Kenya has an abundance of indigenous vegetables. Our motherland has a rich culture that has the most healthy set of vegetables spread across the different regions in the country.
And the most key thing is that you never have to break the bank to get these nutrient-rich vegetables on your plate. They go for as cheap as Kshs. 5 for a bunch at your local market. So, the next time you go shopping, slip them in your shopping bag and start the journey to a healthier you!
Well, lets get right into the world of “mboga za kienyeji” (Indigenous Vegetables)
Well, don’t go asking your local mama mboga for Solanum psedocapsicum. They’ll be shocked! In common language, its called managu by the Kikuyu and Chinsaga by the Kisii. It comes in two variations:
Whichever type you may decide to go for, both are super delicious and super healthy too! The leaves are high in vitamin C and A, calcium and iron. This richness makes them good for your eyes, skin and immunity.
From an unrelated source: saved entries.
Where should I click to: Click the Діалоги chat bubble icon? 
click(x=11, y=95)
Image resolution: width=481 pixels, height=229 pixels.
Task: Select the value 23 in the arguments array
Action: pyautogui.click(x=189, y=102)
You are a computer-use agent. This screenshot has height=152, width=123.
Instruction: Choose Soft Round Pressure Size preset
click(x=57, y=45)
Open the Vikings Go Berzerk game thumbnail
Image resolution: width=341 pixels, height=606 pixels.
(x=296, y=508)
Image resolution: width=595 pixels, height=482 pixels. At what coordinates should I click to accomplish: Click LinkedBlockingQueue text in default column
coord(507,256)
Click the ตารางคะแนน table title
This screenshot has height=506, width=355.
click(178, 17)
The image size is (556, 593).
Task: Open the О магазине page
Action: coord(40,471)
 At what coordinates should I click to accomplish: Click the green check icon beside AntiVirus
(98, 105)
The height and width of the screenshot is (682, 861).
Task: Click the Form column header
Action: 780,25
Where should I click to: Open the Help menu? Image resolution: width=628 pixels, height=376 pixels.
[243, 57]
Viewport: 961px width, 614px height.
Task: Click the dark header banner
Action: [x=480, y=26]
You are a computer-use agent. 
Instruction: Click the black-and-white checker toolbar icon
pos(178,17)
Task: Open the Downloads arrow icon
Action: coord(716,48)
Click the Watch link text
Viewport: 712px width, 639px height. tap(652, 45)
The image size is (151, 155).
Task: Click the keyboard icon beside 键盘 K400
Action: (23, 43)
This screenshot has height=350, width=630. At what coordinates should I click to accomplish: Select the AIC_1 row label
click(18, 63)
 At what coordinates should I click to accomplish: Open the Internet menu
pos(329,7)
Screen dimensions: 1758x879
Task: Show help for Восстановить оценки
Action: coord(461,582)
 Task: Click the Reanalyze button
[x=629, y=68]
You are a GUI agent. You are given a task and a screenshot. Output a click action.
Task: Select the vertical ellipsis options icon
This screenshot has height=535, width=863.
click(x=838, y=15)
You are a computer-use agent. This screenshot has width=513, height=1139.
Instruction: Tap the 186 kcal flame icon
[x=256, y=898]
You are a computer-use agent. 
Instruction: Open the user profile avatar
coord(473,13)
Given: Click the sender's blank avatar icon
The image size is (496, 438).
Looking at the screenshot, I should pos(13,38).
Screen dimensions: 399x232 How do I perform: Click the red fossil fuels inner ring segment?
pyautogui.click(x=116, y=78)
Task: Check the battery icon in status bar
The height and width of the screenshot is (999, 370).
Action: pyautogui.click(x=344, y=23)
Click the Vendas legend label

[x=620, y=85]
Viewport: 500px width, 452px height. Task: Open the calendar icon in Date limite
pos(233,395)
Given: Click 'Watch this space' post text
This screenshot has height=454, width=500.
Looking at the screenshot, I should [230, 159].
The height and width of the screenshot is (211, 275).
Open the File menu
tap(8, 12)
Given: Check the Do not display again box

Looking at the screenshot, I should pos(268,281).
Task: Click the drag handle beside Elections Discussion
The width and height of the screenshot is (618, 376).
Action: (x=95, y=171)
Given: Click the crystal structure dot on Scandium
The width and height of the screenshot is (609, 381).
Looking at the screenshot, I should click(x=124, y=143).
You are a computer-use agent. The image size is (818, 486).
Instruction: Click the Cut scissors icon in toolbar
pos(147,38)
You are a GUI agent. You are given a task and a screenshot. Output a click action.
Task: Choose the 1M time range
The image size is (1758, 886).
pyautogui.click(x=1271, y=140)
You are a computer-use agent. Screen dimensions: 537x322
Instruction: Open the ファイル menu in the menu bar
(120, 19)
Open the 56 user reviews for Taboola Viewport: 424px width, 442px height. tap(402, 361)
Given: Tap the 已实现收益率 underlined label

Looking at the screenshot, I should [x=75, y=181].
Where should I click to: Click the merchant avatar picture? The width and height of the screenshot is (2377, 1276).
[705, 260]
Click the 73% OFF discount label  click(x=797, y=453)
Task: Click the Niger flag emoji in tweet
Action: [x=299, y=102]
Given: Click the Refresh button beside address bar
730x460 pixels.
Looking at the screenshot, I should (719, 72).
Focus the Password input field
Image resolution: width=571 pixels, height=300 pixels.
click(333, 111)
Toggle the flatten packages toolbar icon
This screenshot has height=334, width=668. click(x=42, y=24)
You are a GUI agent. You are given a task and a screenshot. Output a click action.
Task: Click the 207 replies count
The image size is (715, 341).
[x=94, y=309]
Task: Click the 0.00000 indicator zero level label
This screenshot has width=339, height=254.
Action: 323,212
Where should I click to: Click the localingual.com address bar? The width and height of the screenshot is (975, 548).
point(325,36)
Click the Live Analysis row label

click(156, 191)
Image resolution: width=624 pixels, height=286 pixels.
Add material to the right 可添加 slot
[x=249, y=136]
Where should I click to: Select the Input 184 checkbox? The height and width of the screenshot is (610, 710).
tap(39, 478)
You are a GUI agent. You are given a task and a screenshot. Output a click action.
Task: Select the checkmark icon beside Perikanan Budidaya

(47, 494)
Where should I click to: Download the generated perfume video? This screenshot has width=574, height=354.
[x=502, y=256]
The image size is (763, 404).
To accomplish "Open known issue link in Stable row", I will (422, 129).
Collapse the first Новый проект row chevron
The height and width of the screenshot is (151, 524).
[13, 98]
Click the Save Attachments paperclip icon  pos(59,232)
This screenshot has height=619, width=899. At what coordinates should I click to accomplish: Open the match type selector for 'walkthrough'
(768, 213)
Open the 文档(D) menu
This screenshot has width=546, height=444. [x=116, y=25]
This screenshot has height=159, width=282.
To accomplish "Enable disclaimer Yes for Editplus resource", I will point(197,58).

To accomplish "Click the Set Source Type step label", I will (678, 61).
This plant is also referred to as Mchicha by the Swahili and commonly known terere. The leaf is both a leaf and a grain.
The leaves are the most consumed part in Kenya and are very nutritious and extremely yummy. For easy identification, they have a reddish-brownish tint to them.
These class of vegetables can make a delicious meal especially when served with Ugali (this is a mael made from ground corn).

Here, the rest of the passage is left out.